I seem to be on a sort-of daylight waking schedule again, at
least for now. But with a nap in the middle.
So I'm working on this system that involves C, sed, a shell
script, ImageMagick, Ghostscript, abcm2ps, and HTML.
I've written the shell script in csh/tcsh because when I
first got my fingers on a Xenix shell prompt decades ago, csh
looked more interesting than sh and I picked that to learn
... and I've never been sufficiently motivated to really
master sh even though that's what all the shell script examples
are always in (well, bash these days, but hey, whatever), along
with pretty much every part-of-the-OS-distro script I've looked
at and most other scripts anyone has written to share with
others.
So here's the question:
Once I get this thing polished and debugged, should I
- Grit my teeth, dump the bash man page to Mom's printer,
and finally get around to teaching myself bash,
- Ask
a bilingual friend to translate my tcsh script into bash for
me,
- Leave it as is; that's what "#!/bin/tcsh" on the
first line is for,
- Learn Perl like a modern person,
- Uh, I mean Python, or
- Wrap it up in the C program
with system() calls and just have one monster executable?
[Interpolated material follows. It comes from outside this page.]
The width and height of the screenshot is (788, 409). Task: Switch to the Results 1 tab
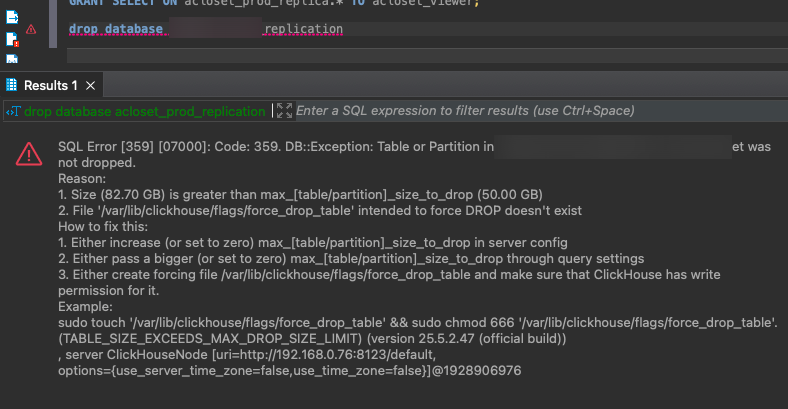coord(50,86)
(And yeah, I know some of my friends prefer ksh, zsh,
and others, but when it comes to distributing software in
shell-script form, I seldom see anything other than sh/bash,
and except for briefly using ksh under MKS + Desqview/X, all
I've ever used is csh/tcsh.)
My gut instinct is to leave it in tcsh, 'cause that'll
make it easier to maintain, and think about maybe someday
getting around to adding an installer script (uh, I mean
an 'install' target in the Makefile I should get around to
writing) that looks up the correct local path to tcsh and
modifies the magic-cookie first line of the script. I just
wonder, am I that unusual for writing scripts in
tcsh? OT1H, as I said, I only ever see sh/bash scripts
distributed; OTOH, there must have been enough csh users
to make developing tcsh worth somebody's time.